Il secondo riferimento locale al passato prossimo è il nostro Sinodo Diocesano attinente alla parrocchia. L’assenza di interesse come possibile aiuto per il ministero del prete di Bergamo è deprecabile e poco rispettosa verso la comunità diocesana che ha tanto investito e riflettuto sull’evento ecclesiale più importante del periodo post-conciliare.

Si tratta di riconsiderare un cammino per verificarne l’attuazione e l’opportunità di raccogliere stimoli; giungendo magari alla conclusione che la sua dimenticanza o scarsa considerazione è stata all’origine di ritardi che hanno contribuito a peggiorare i disagi attuali.    

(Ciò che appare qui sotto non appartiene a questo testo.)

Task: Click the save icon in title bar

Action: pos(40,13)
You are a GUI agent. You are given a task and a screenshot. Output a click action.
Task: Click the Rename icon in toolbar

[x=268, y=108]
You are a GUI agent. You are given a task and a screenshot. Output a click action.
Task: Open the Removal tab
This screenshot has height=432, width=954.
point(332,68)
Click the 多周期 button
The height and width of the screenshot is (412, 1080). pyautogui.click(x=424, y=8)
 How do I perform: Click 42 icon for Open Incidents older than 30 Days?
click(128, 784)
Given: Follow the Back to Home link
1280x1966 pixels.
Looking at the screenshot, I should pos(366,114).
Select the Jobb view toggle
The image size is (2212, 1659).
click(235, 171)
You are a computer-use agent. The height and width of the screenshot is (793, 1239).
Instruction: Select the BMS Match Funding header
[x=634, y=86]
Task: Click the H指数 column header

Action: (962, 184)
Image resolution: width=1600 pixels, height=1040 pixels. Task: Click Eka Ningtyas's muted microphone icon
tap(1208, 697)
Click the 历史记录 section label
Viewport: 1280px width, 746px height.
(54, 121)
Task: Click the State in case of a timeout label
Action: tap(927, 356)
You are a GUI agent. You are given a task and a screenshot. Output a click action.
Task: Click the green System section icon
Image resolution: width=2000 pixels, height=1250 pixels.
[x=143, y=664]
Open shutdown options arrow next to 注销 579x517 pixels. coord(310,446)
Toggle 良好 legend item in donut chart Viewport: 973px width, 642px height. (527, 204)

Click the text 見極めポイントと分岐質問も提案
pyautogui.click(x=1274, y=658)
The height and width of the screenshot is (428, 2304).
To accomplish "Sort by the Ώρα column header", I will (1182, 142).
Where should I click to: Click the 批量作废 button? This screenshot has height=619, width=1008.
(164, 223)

I documenti proposti. Limiti di impostazione

Quanto esposto ci porta ad un’ultima conclusione, un po’ ironica, ma che ci permette di collocare nel posto che merita il problema della parrocchia e quello annesso del prete nell’ambito dell’ordinamento scelto dalla diocesi. 

Il prete, lo Statuto delle CET (Comunità Ecclesiali del Territorio) e le sue ambiguità

Senza esagerazione si potrebbe osservare che esso costituisce la quinta terra esistenziale da porsi accanto alle quattro previste nella riforma delle CET. Essa è la prima per importanza perché dal suo funzionamento dipendono le altre quattro. Non aver dato rilievo a questo aspetto è a mio parere il grosso limite dello Statuto circa le comunità ecclesiali territoriali: la comunità cristiana va considerata in se stessa, nei suoi elementi costitutivi, trasmissione e formazione alla fede, celebrazione liturgica e testimonianza. Lo Statuto tratta della comunità ecclesiale in parte nelle Finalità specifiche: responsabilità laicali, iniziative formative, culturali e pastorali, le forme di annuncio, accoglienza ed accompagnamento; in parte nelle terre esistenziali come la catechesi [I Terra], che suppone la riflessione teologica nelle sue elaborazioni più alte per l’annuncio del Vangelo; il dialogo con le altre religioni [II Terra], e la liturgia [ IV Terra]. Queste sono le esperienze fondamentali della vita ecclesiale che vanno trattate in se stesse unitamente al prete, che ne è il primo responsabile. Sembra nello Statuto le dimensioni ecclesiali siano date come assodate e sicure, mentre è su di esse che è urgente discutere.